While the rising cost of rice will hurt poor urban consumers, particularly in parts of Africa that import rice from Asia, increasing wages could help yank many Asian agricultural workers out of poverty.
"Millions of agricultural laborers stand to gain from higher wages, with potentially huge benefits for poverty reduction. But many poor households will also face higher food bills - and countries in Africa will face higher food import costs," said Kevin Watkins, director of the London-based Overseas Development Institute.
A report by the institute being released Thursday says rice prices fell from the early 1970s to the early 2000s due to improved use of seeds, fertilizer and irrigation. But prices began to rise in 2002, and never returned to previous levels after they spiked during the global food crisis of 2007-08, when rice prices on world markets tripled.
In early 2013, rice prices topped $550 per metric ton, double the level in 2000.
The report attributes the price increase to rising production costs: higher wages for laborers, more costly fuel and fertilizer, and increased stockpiling of rice by nations such as China, India and Thailand.
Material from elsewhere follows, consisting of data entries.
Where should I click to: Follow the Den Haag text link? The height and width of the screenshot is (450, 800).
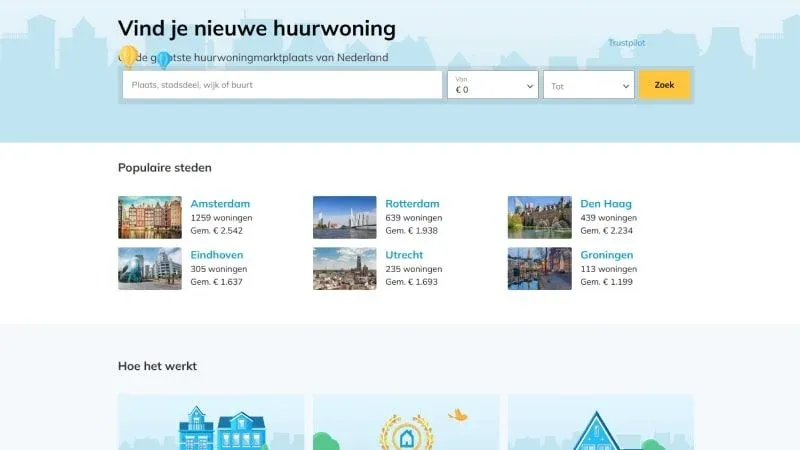(606, 204)
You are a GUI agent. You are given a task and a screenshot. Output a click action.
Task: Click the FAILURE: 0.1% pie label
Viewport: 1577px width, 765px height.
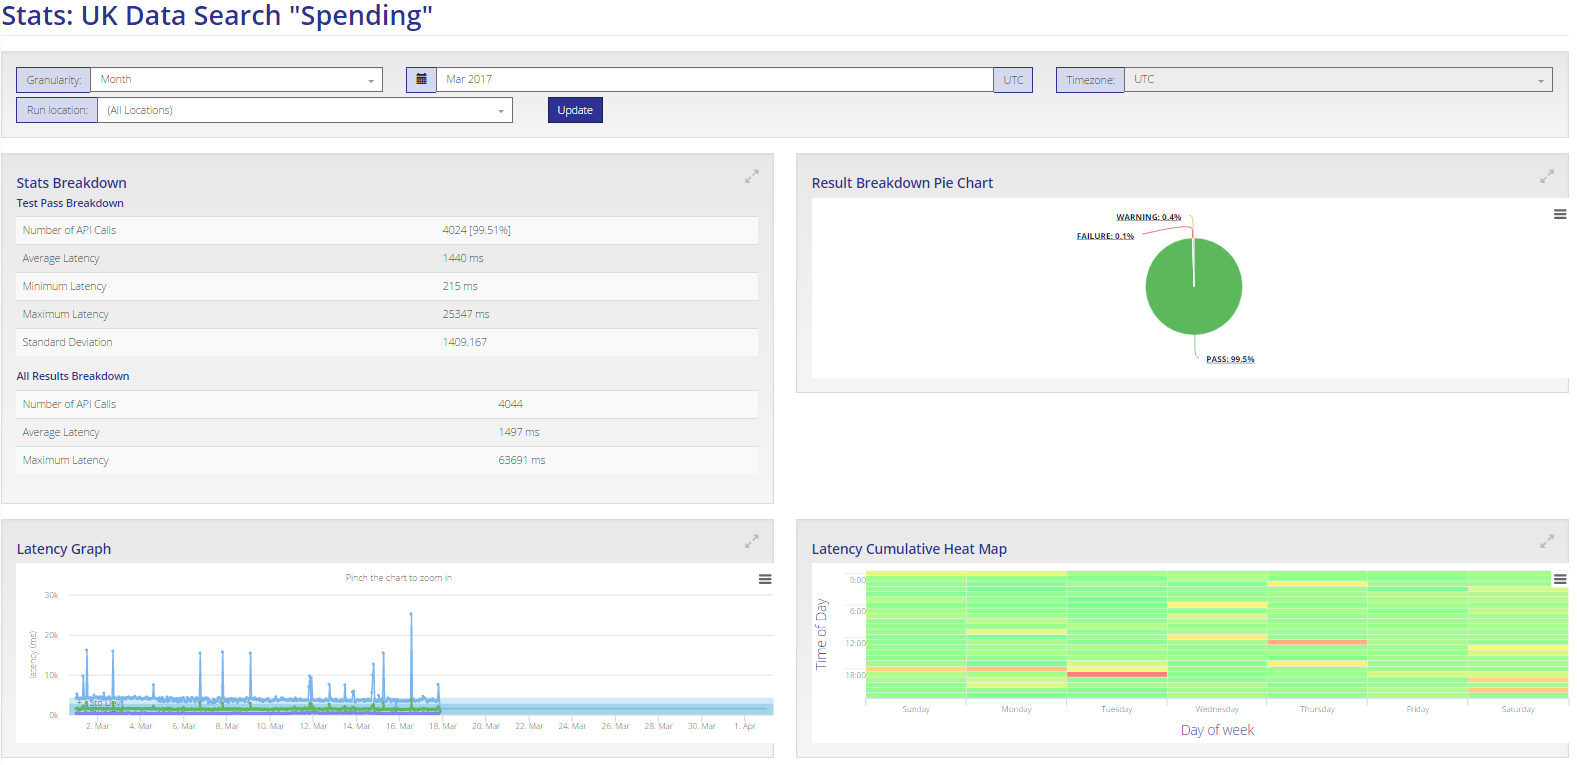[1105, 236]
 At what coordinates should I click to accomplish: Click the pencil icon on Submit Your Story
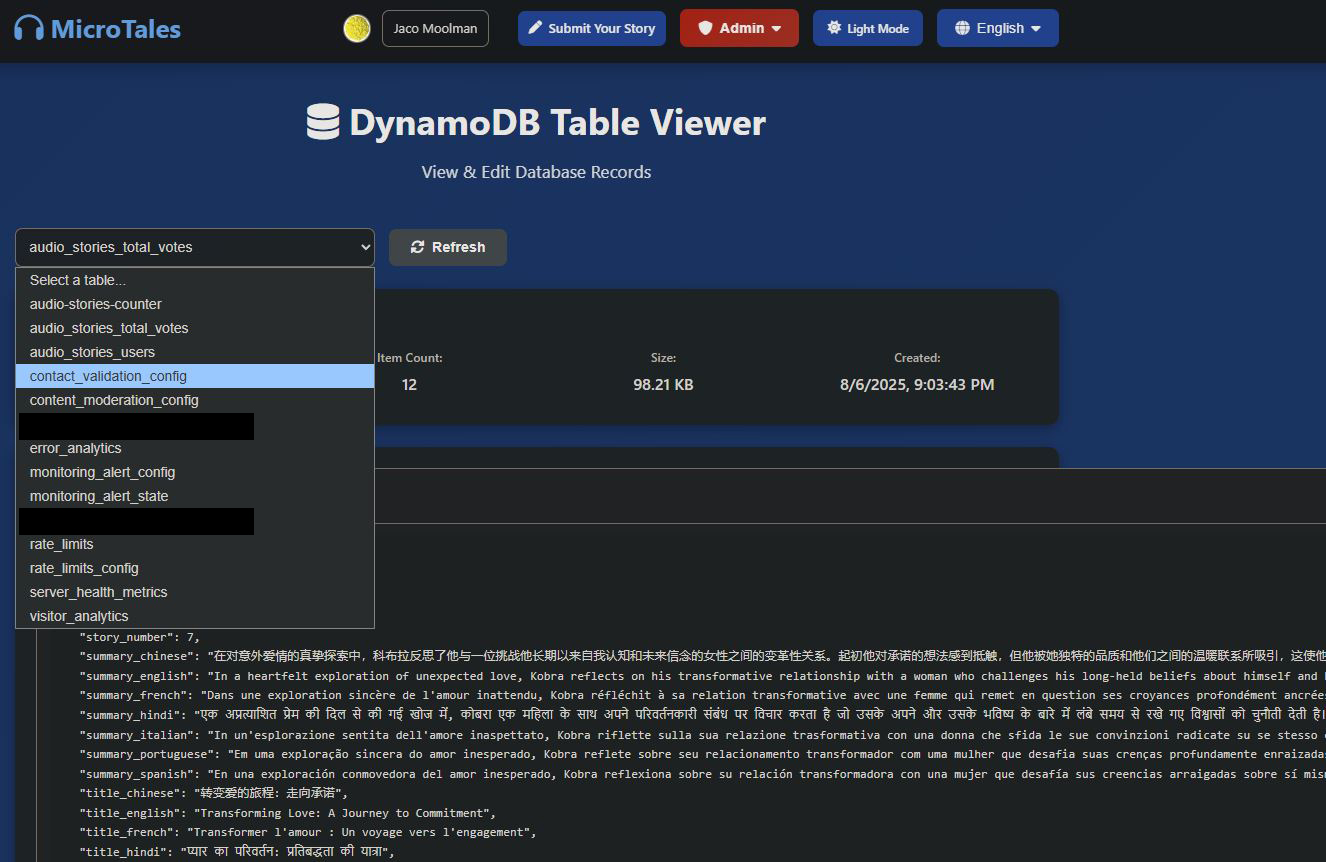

The amount of rice that is stored rather going to market has increased from a world total of 75 million metric tons in 2006-07, to 105 million metric tons by 2011-12, according to U.S. Department of Agriculture estimates.India imposed tight restrictions on rice exports from late 2007 to 2011, and government-run program in Thailand to buy rice from farmers, has diverted grains that would have been exported to public stores. China, meanwhile, has in the past two years begun to substantial imports from a leading exporter, Vietnam.
According to 2008 figures cited by the institute, some 1.3 billion of Asia's poor depend on rural labor for their livelihoods. But in parts of the continent, labor shortages may now be emerging, as urbanization and the growth of manufacturing industry, particularly in China, have tempted rural workers away from the land.
Rural wages for Indian farm laborers have risen by around a third in the last five years, it says.
As the price of rice in Asia rises, parts of Latin America and Africa could capitalize by producing it both for domestic consumption and to help meet global demand. Humid, coastal West Africa has a high potential for rice production, the report says.